Hal itu merupakan dampak apabila kita punya rasa ingin tahu berlebih dan sering mengakses media sosial yang memancing kita memperhatikan unggahan orang-orang dengan isi kehidupannya.

Selain itu, muncul pula rasa kurang tenang karena ada rasa cemburu. Kita tidak merasakan apa yang mereka alami. Ada rasa depresi, seperti merasa jatuh mentalnya kalau ada perbedaan tingkat kebahagiaan dan pencapaian antara diri sendiri dengan orang lain.

Maka dari itu, perlu kita sadari dan pahami bahwa munculnya rasa dan pikiran yang mempengaruhi kita salah satunya berasal dari media sosial pribadi. Termasuk postingan apa yang kita tonton dan seberapa sering kita membuka media sosial itu.

Kita jangan sampai terlena kalau media sosial itu bentuk dunia maya, isinya berupa dokumentasi menjalani kegiatan yang dipublikasi. Di situ lah tempat setiap orang hanya membagikan sisi momen kesenangannya. Selebihnya pasti ada sisi masalah-masalah yang tidak dipublikasikan.

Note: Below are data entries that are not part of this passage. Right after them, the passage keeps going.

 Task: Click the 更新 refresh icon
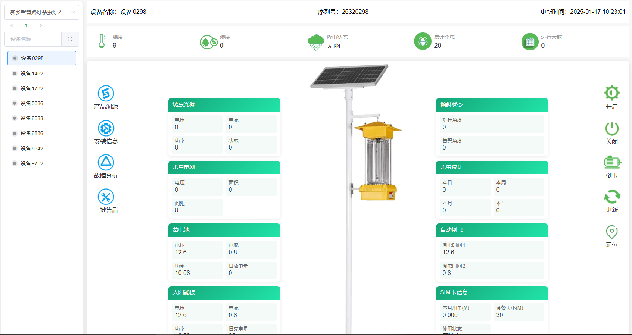[611, 197]
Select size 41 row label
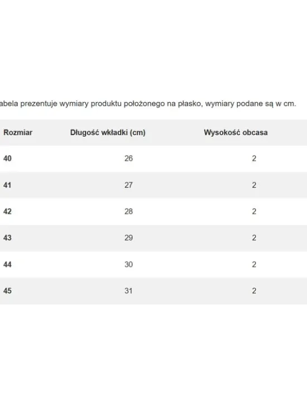 click(7, 185)
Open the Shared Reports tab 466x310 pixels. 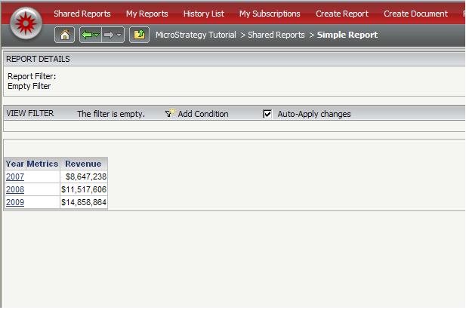(82, 14)
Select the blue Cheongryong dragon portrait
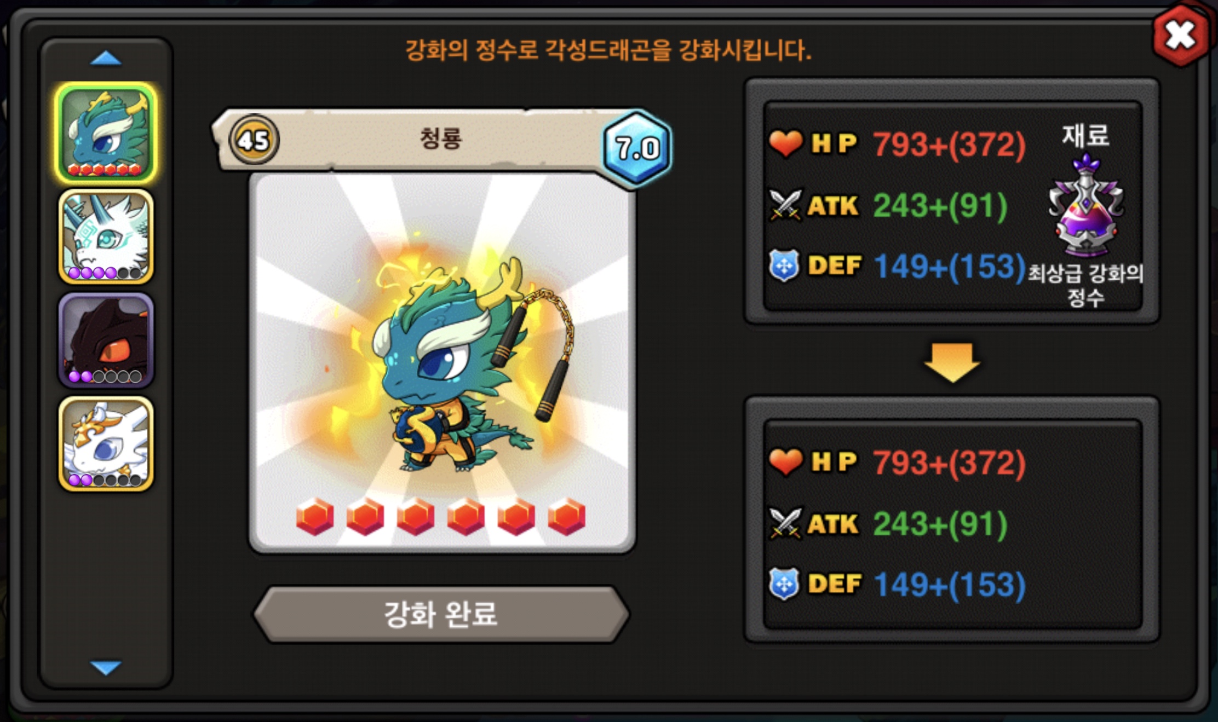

Mari kita minimalisir akses media sosial. Jangan terpaku dengan segalanya yang dipublikasi orang-orang. Cukup lihat gambaran cerita mereka tanpa turut merasa dan membandingkan. Perlu diingat dan disadari, bahwa kita sendiri punya pengalaman yang beragam, ada urusan yang setiap hari dijalani, pastinya dari situlah kita punya dokumentasi yang tersimpan.

Namun semua itu tetap bisa dirasakan dan dikenang tanpa harus dipublikasikan. Tidak ada buruknya bila kita tidak melihat sorotan cerita atau unggahan orang-orang. Lagi pula tidak memungkinkan setiap orang itu meminta kita melihat maupun memberi feedback pada unggahannya.

Kita punya hak sendiri. Kita tidak bisa membatasi orang lain untuk mempublikasi apa yang dialami. Tapi diri sendirilah yang akan sanggup membatasi rasa penasaran dan ketagihan saat ingin memperhatikan kehidupan orang lain.

For small remember, "Semoga kita bukan termasuk golongan generasi muda yang upload sana sini, tapi minim prestasi".